_Written instruction_
Answer these questions from the text below on audio compression.
(a) With kick and snare, what can compression act like?
(b) What ratio and knee does the preset in Fig. 1 use?
(c) At what attack time should you start when compressing kick?

And as with so many aspects of audio, they all are. If a preset works “out of the box,” that’s just plain luck. However, there are certain ranges of settings that work well in many cases for particular types of signals. In any case, the effects of compression are totally dependent on the input signal level anyway—if the threshold is set to -10, then signals that peak at 0 will sound very different compared to signals that peak at -10.
The most effective way to approach compression is to decide what effect you want the compression to accomplish, then adjust the compression settings accordingly. It’s also important to remember that compression isn’t just some monolithic effect that “squashes things.” For example, with kick and snare, compression can act just like a transient/decay shaper due to a drum’s rapid decay.
The usual goal for compressing kick is an even sound, yet one that doesn’t reduce punch. However, you have a great deal of latitude in deciding how to implement that goal.
The preset in Fig. 1 uses a fairly high ratio, and hard knee, to even out the highest levels. You want the compression to take hold relatively rapidly, but not take away from the punch. The best option is to start with the attack time at 0, and increase it until you hear the initial hit clearly (but don’t go past that point). Because a kick decays fast, release can be fast as well.

_Given material_
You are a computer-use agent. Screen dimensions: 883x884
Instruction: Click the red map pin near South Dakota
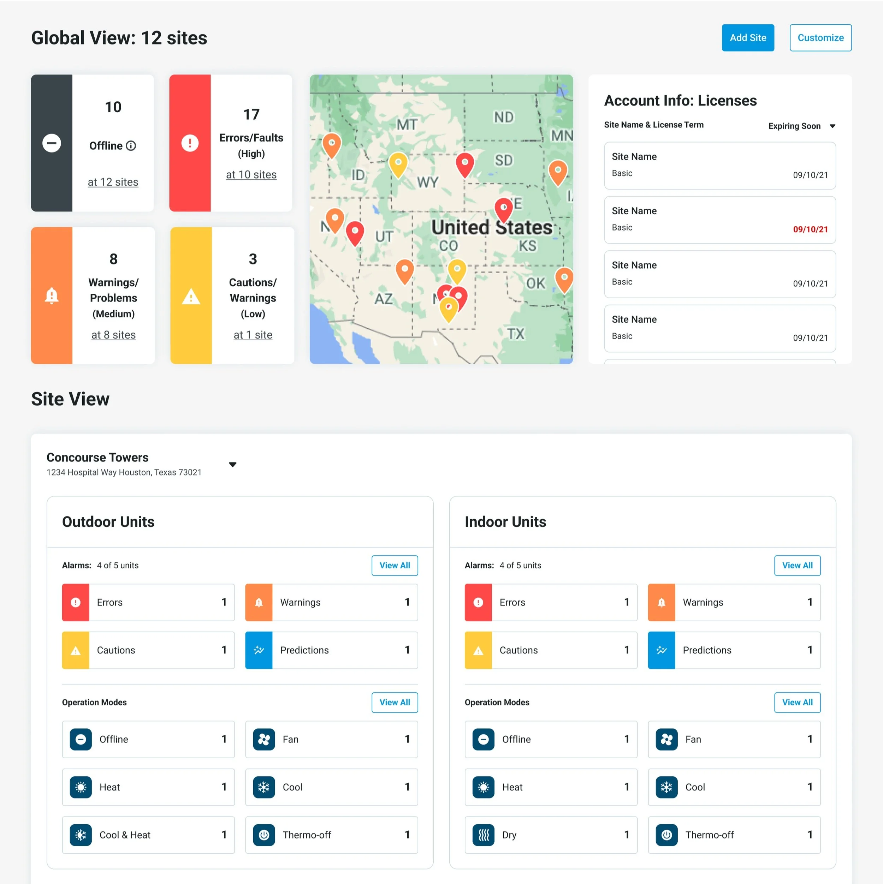pyautogui.click(x=465, y=163)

_Final result_
(a) A transient/decay shaper.
(b) A fairly high ratio and a hard knee.
(c) 0, then increase it until the initial hit is heard clearly.